Postby Carlton green » 7 Nov 2020, 11:32am

cycle tramp wrote:
Speaking personally as a utility cyclist and someone who rides for pleasure I'm also completely free of the expectation that i should cycle up any hill I encounter, or pedal down a hill. If you let go of the idea that somehow you are less of a cyclist if you walk up hills, you suddenly become less worried about what gears you have.

If I ever return to group riding, it's going to be a shock because I'm going to lose part of this freedom that this style of cycling affords me- the chance simply to stop and properly enjoy the view, or to listen to a stream, or even to completely stop for half an hour in some sunny meadow, break out a book, or watch the clouds.

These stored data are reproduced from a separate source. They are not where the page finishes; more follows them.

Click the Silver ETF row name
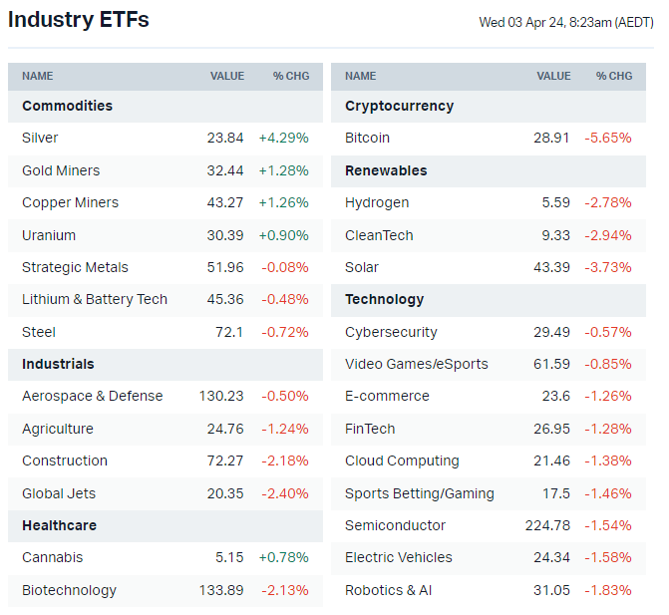The image size is (669, 615). pyautogui.click(x=40, y=138)
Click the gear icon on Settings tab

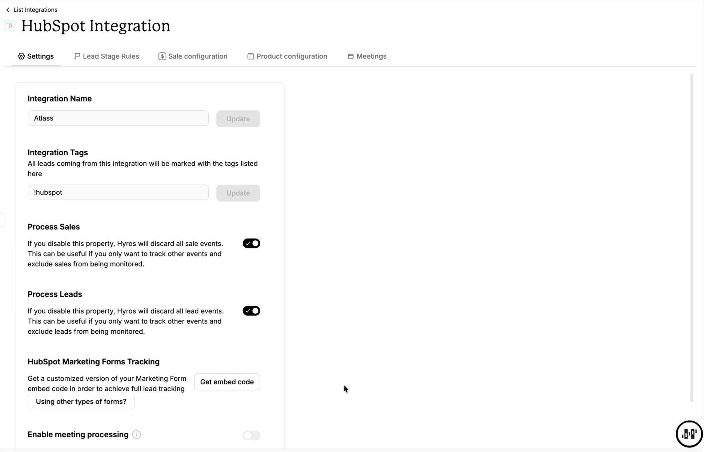point(21,56)
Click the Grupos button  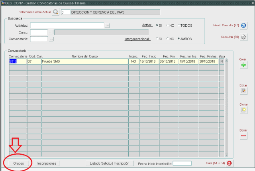tap(18, 163)
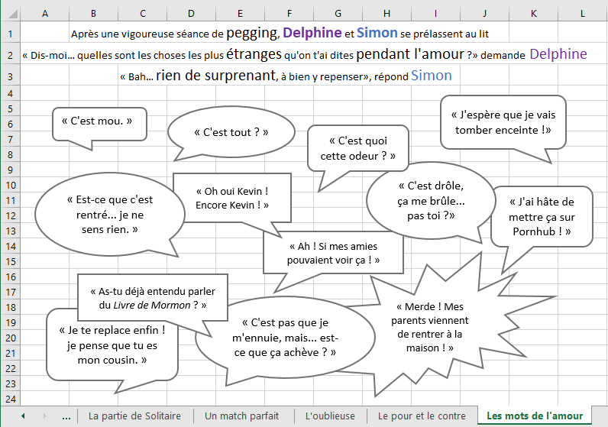Image resolution: width=608 pixels, height=427 pixels.
Task: Switch to the 'Un match parfait' sheet
Action: coord(243,416)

Each cycling activity I've ever encountered seems to make you race from the start to the finish line and we've got so used to evaluating cycling technology against this purpose, that we've almost forgotten that the bicycle is just a tool - a happy method by which to escape the confines of our abodes and send us out into the world.


I extract the above from a discussion about IRD (brand) freewheels, to me the comments seem so relevant to the (surprisingly enabling) three speed hub.

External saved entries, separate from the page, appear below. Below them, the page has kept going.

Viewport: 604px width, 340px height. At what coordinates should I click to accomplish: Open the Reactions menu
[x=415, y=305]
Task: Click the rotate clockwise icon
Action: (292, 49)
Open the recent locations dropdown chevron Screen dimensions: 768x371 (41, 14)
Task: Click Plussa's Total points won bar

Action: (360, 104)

Ref: viewtopic.php?f=5&t=142094&start=15

And another helpful insight, in similar vein, from the same discussion:

Brucey wrote:the way I look at it, when on two feet you can "go for a stroll" or "go for a run". The only thing common between these two activities is that you are on your own two feet. You can ride a bike in similarly disparate ways.

Mr Pedersen (of bicycle fame) was quite clear about why his bike was like it was; "like walking, but faster" was his objective. Much as they always have done, the particular needs of racing (both on and off road) drive equipment development in particular directions. Needless to say this is at best of limited benefit or even counterproductive in relation to many other cycling activities.

This means that with every new generation of equipment both manufacturers and users alike try and make best use of these designs for other applications which have different priorities altogether. So it is easy enough to lose sight of the fact that you don't need a confection of fancy materials with a million gears and a million and one electronic gizmos attached to it if you just want to "go for a bike ride". Something simpler might do; indeed something simpler might be better.

Speaking as someone who has done very large mileages on various bikes most of which have an unfashionably small numbers of gears etc I guess I have long thought this way.